How much money was your first house?
Incoming FT IB analyst here. Starting at a large MM in a lower-cost city with an $80k base salary. I’m a first generation finance guy coming from a very middle class background (parents are more senior in their careers and make a combined ~$200k annually). To those w similar (or even different) backgrounds, how much did you buy your first house at? Wondering what kind of financial / lifestyle parameters I’ll have down the line assuming my career trajectory stays roughly constant / goes as expected. Thanks!
200k is more than middle class.
The illusion that 200k is middle class is hysterical
And $200k being rich is peak Reddit. It’s all perspective, I guess.
Edit: meant to reply to @Roger Sterling, but point stands. I'd wager this site skews heavily towards the northeast / west coast / chicagoland suburbs where housing can be pretty nuts (as someone looking to buy in this market it's fucking insane).
Work in a product group at a BB in what most would call a T3 city.
I can from a blue collar, probably slightly upper middle class background. All in my parents made probably something like $120-130k combined.
I bought my townhouse when I was 22 for $185k in 2017. I don’t regret the decision once. Could probably sell it for $240k today.
You will probably get preapproved for a huge mtg. Don’t take the bait. Live within your means and don’t over extend yourself.
Charlotte?
"upper-income households had incomes greater than $145,500."
https://www.pewresearch.org/fact-tank/2020/07/23/are-you-in-the-america…;
Never owned a house or condo. Wish I had though, moved around too much and rented throughout the years. If I go back to my old town (LA) I would have to shell out more than 400-500 K even for a very basic home.
The average cost of a home in LA county is now more than 700K. Which is a joke.
Especially for the shitty building quality.
My uncle passed away due to Covid recently, he was based out of LA. His place is a run-down wooden construct that could qualify as "a shed" with a broken fence around it. If you saw the kitchen or bathroom you would not want to use it, it was that poorly built.
His estate is trying to sell it for 1.35M $US (you are basically paying for the land and would have to build a new house on it).
I really don't know how normal/young people in Southern California would ever be able to buy a home.
200k being considered middle class is peak WSO.
I live in a LCOL area, and first house is around 270k. 10 minutes from downtown.
$1.65m, Manhattan.
Put money down as an MBA-Ass2
I mean, OP probably has college educated parents who have worked corporate 9-5s for the last 30 years. They are doing fine/well, but definitely not upper class. At least not in the social sense.
Caveat that I have a pretty similar background so am biased. But I definitely consider my own family middle class, not upper class.
Edit: I'm aware that this is not some type of median or mean, but I still think it's middle class in the sense of who you're surrounded by, what kind of life you have, what neighborhood you're in, who you relate to, etc.
I paid $386k for my first house
What even are these comments.
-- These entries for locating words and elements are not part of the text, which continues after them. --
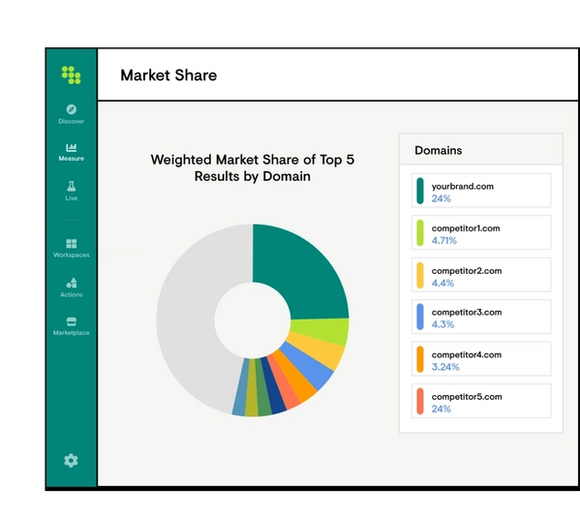This screenshot has width=580, height=518.
Task: Select the competitor4.com domain card
Action: click(481, 359)
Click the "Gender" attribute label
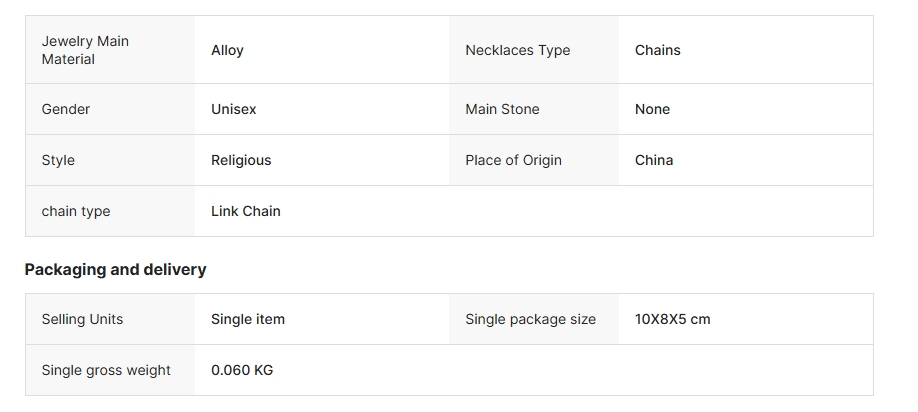Image resolution: width=918 pixels, height=412 pixels. click(x=66, y=109)
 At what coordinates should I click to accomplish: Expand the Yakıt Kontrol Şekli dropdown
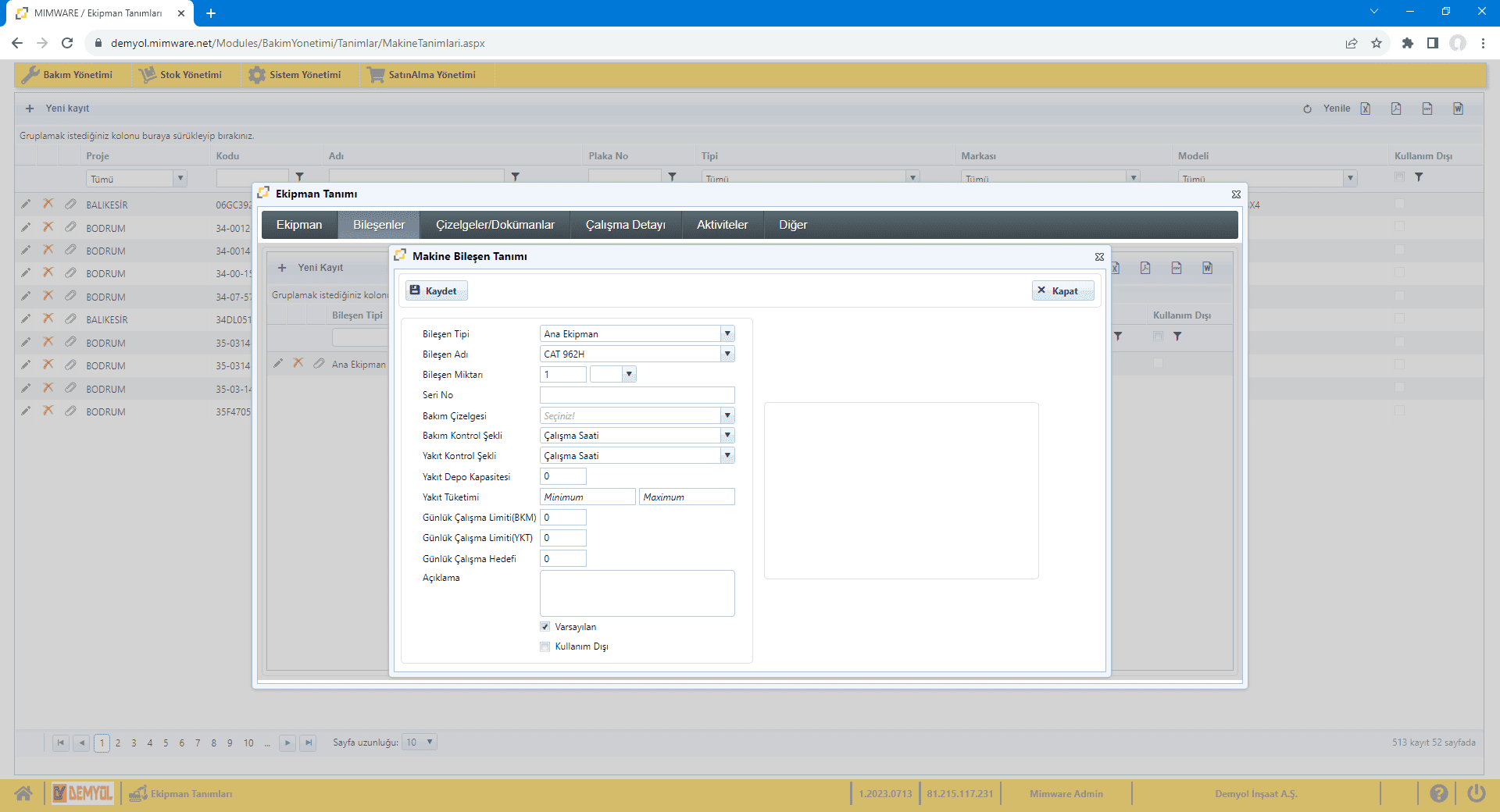727,456
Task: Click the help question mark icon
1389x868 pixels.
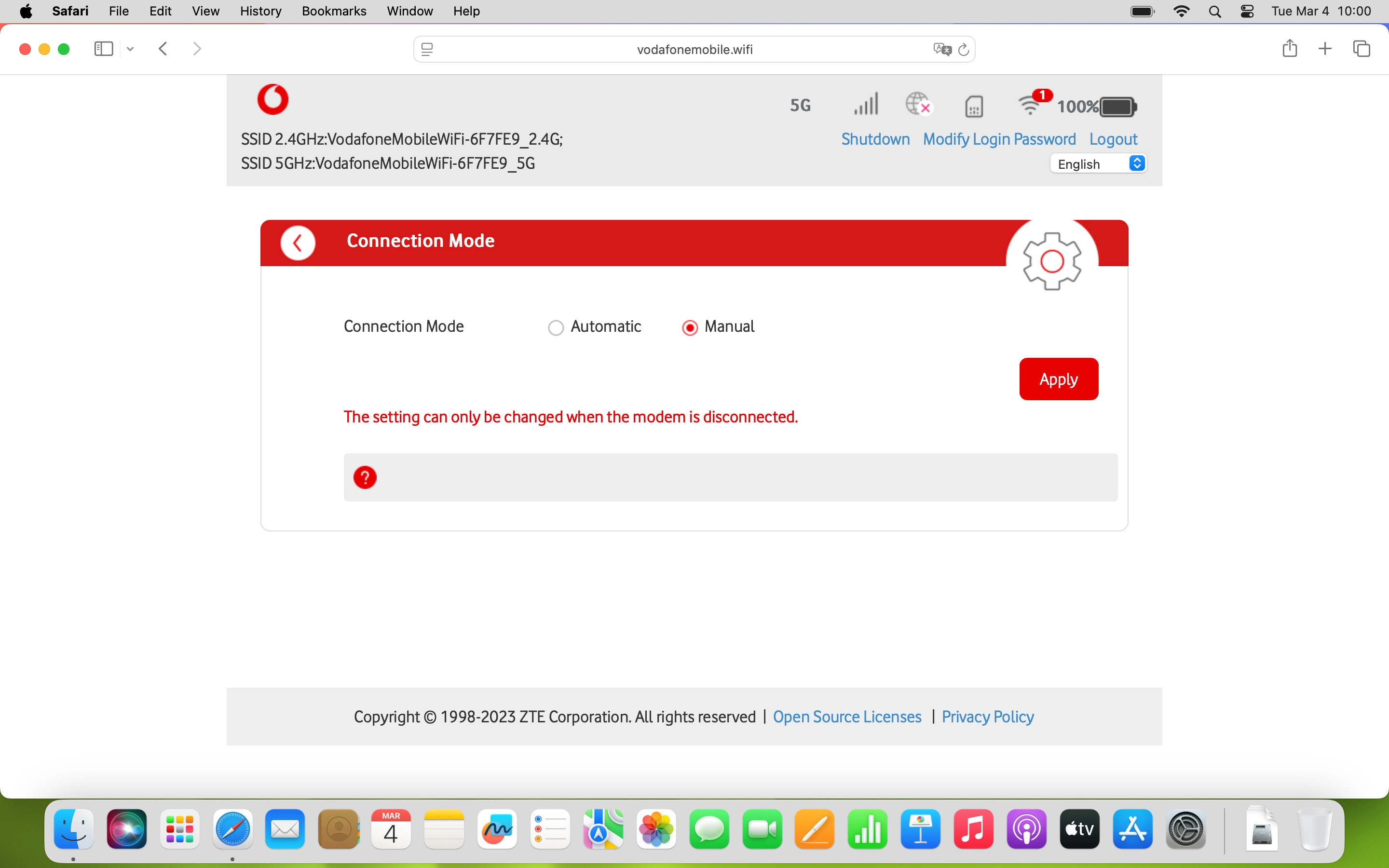Action: click(x=365, y=477)
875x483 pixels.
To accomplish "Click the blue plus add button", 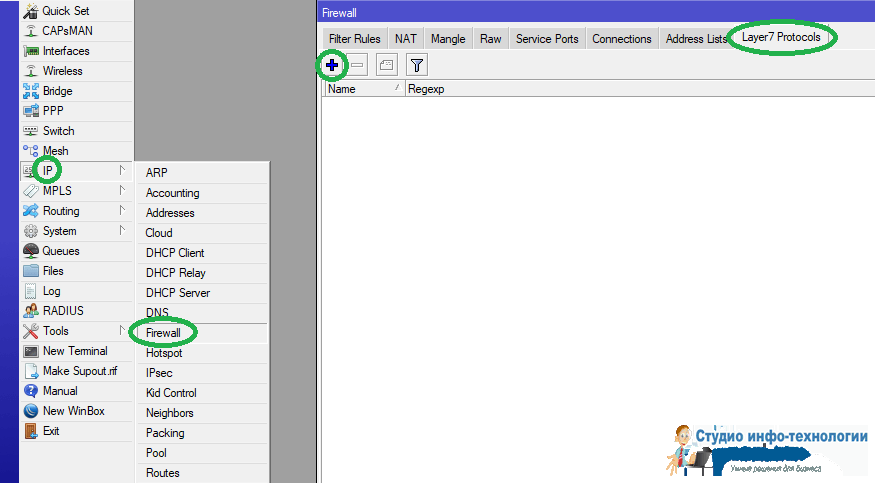I will click(x=332, y=65).
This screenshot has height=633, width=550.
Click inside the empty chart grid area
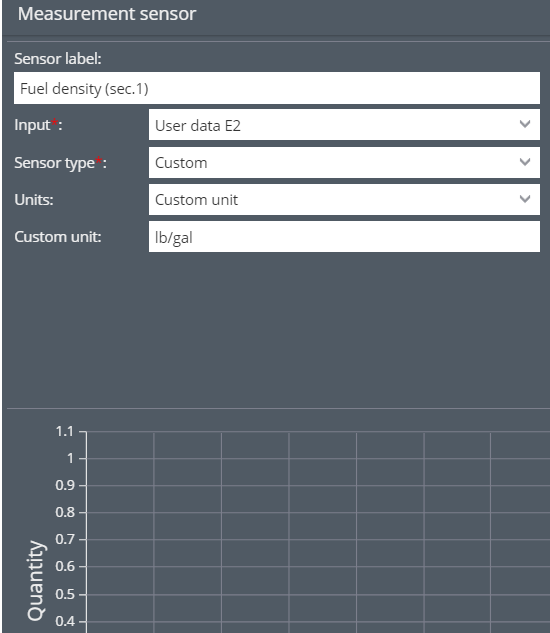coord(318,532)
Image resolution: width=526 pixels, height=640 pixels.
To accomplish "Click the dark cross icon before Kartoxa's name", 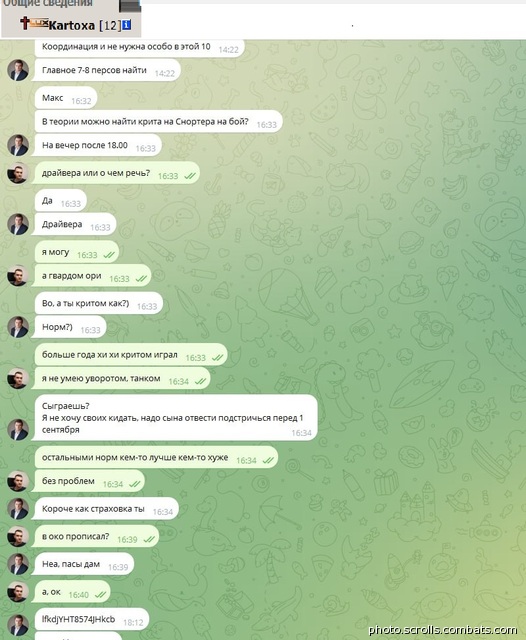I will point(25,23).
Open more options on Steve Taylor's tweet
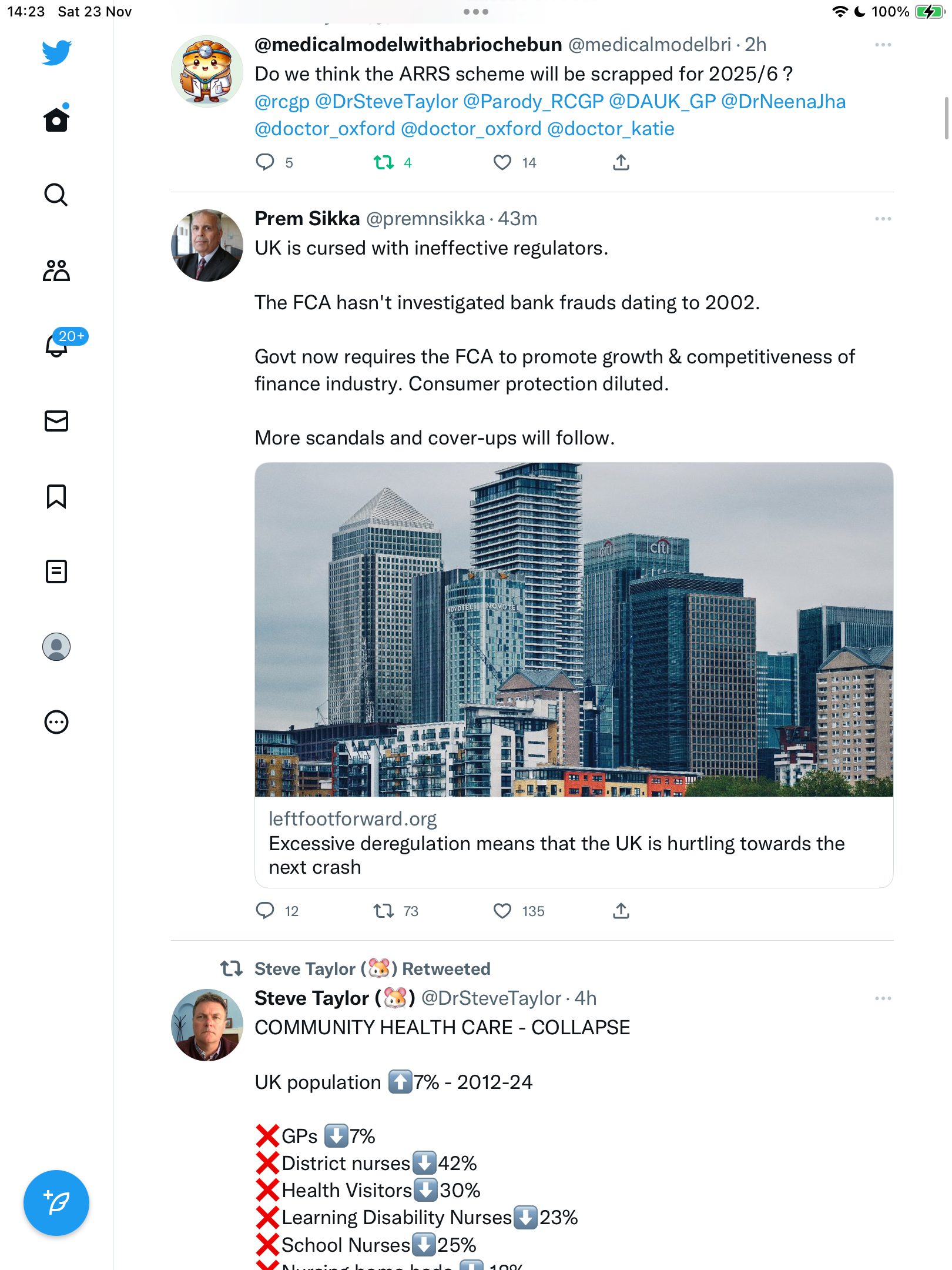Viewport: 952px width, 1270px height. pyautogui.click(x=883, y=998)
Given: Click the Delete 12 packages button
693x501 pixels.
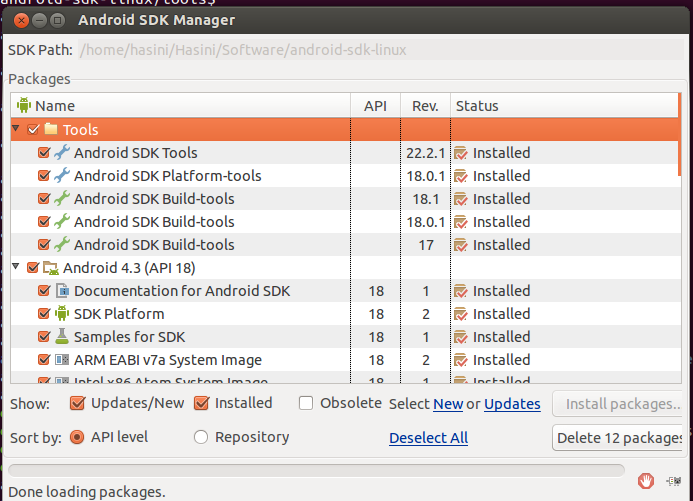Looking at the screenshot, I should pos(618,438).
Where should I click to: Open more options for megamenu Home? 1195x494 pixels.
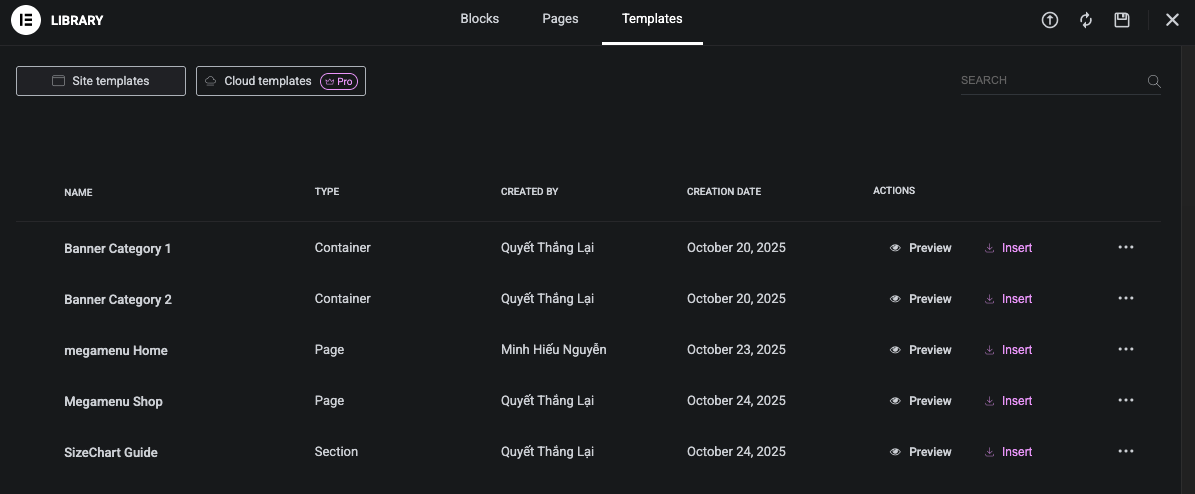pyautogui.click(x=1126, y=350)
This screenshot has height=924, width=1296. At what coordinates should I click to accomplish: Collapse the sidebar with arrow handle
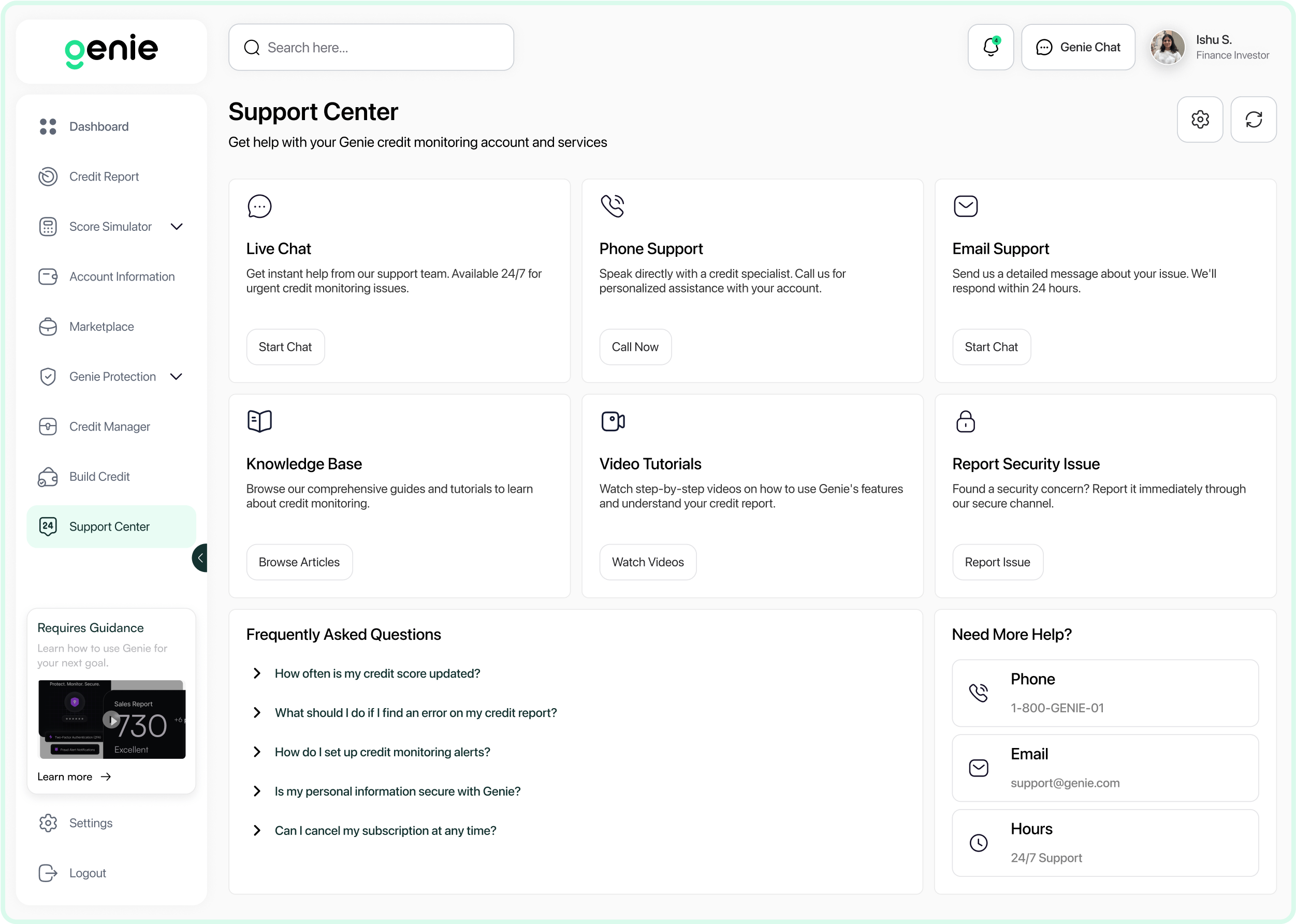(200, 558)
Are you people all living in the middle of the country? $200K for a combined family income on the coasts is not a lot of money, by any stretch of imagination when dilapidated tear-down real estate is $500K or more.
I'd say urban areas, more than coasts broadly. (Though of course urban areas on the coast are typically more expensive than other urban areas.) Just a pet peeve of mine lol when people say coasts they usually just mean wealthy urban centers (which, admittedly, are mostly on the coasts)
Sure, but this is WSO. Investment banks aren't headquartered out of non-urban centers, and COVID is driving real estate prices through the roof further and further out of urban centers anyway.
I can totally believe that $200k is considered middle class depending on where you live. Especially if that's what OP's parents make now, and not what they were making during OP's entire childhood (~25 years ago they very well could've made closer to $100k combined assuming 3% increase in comp each year).
My current place (1st time owning) was ~$650k at time of purchase after 3 years in IB and 1 in PE. Budgeted only on my base and ascribed 0 credit to bonuses.
MBA Associate at a top MM in a VERY low COL city.
First time buyer, just went in on an updated, 3 bed 2.5 bath home, 1900 square feet, in the top school district, for 405k. Two blocks from a park with tennis courts. A few more to a body of water. I'm paying just over 2k all in (taxes, insurance, etc. included).
While long term IB is the goal, even if I last just a few more years I am counting stacks each month with so much flexibility.
Used to live in LA/NYC and can't even fathom going back.
While I certainly could have spent a lot more, I really think the marginal utility is minimal until you reach that "wow" stage of home. At least in my city, 400k vs. 700k is not that big of a gap.